**What needs to be done**
Write out exactly the lines of the entries below from the one holding "You are a computer-use agent. The" to the one holding "Click the Inscription sign-up link", inclusive, and leave out all other lines.

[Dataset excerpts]
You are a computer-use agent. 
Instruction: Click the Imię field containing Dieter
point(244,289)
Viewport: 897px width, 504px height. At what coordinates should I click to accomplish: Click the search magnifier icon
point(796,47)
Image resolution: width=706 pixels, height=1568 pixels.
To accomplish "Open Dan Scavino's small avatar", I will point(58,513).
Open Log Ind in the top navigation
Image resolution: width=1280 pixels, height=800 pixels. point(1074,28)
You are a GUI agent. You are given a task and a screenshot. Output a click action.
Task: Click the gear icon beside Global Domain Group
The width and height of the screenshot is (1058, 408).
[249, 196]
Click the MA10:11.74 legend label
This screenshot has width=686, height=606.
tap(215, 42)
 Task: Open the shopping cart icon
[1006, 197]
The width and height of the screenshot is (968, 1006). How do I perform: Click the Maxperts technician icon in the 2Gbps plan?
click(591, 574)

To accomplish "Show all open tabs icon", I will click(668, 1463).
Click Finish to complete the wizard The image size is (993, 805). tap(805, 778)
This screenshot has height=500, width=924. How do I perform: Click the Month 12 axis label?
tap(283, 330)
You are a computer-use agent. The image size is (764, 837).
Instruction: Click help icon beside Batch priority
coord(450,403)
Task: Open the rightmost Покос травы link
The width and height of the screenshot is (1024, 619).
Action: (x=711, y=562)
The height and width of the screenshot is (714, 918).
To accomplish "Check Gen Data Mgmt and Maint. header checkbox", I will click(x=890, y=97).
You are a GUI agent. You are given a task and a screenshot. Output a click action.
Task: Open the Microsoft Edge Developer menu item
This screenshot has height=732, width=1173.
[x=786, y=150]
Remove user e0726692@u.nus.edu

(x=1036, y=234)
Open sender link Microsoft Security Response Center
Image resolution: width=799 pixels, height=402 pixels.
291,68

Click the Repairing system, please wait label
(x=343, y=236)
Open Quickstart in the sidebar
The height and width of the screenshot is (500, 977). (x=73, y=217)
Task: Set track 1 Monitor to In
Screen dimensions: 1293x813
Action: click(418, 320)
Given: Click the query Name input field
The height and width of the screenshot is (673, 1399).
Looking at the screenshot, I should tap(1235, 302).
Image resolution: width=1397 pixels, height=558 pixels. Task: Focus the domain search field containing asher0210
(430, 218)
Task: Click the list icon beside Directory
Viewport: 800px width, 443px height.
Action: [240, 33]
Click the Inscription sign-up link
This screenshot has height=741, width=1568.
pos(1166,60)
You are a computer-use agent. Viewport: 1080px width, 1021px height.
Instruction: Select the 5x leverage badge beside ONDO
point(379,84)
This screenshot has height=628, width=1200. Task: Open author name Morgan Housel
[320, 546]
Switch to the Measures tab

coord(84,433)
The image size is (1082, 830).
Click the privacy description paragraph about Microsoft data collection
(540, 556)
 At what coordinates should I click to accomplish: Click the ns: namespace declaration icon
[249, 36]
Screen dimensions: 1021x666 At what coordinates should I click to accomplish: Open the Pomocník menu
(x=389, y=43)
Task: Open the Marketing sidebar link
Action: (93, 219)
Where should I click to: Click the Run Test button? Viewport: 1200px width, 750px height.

**Result of this task**
You are a computer-use agent. The image size is (764, 837).
Instruction: Click help icon beside Batch priority
coord(450,403)
Task: Open the rightmost Покос травы link
The width and height of the screenshot is (1024, 619).
Action: (x=711, y=562)
The height and width of the screenshot is (714, 918).
To accomplish "Check Gen Data Mgmt and Maint. header checkbox", I will click(x=890, y=97).
You are a GUI agent. You are given a task and a screenshot. Output a click action.
Task: Open the Microsoft Edge Developer menu item
This screenshot has height=732, width=1173.
[x=786, y=150]
Remove user e0726692@u.nus.edu

(x=1036, y=234)
Open sender link Microsoft Security Response Center
Image resolution: width=799 pixels, height=402 pixels.
291,68

Click the Repairing system, please wait label
(x=343, y=236)
Open Quickstart in the sidebar
The height and width of the screenshot is (500, 977). (x=73, y=217)
Task: Set track 1 Monitor to In
Screen dimensions: 1293x813
Action: click(418, 320)
Given: Click the query Name input field
The height and width of the screenshot is (673, 1399).
Looking at the screenshot, I should tap(1235, 302).
Image resolution: width=1397 pixels, height=558 pixels. Task: Focus the domain search field containing asher0210
(430, 218)
Task: Click the list icon beside Directory
Viewport: 800px width, 443px height.
Action: [240, 33]
Click the Inscription sign-up link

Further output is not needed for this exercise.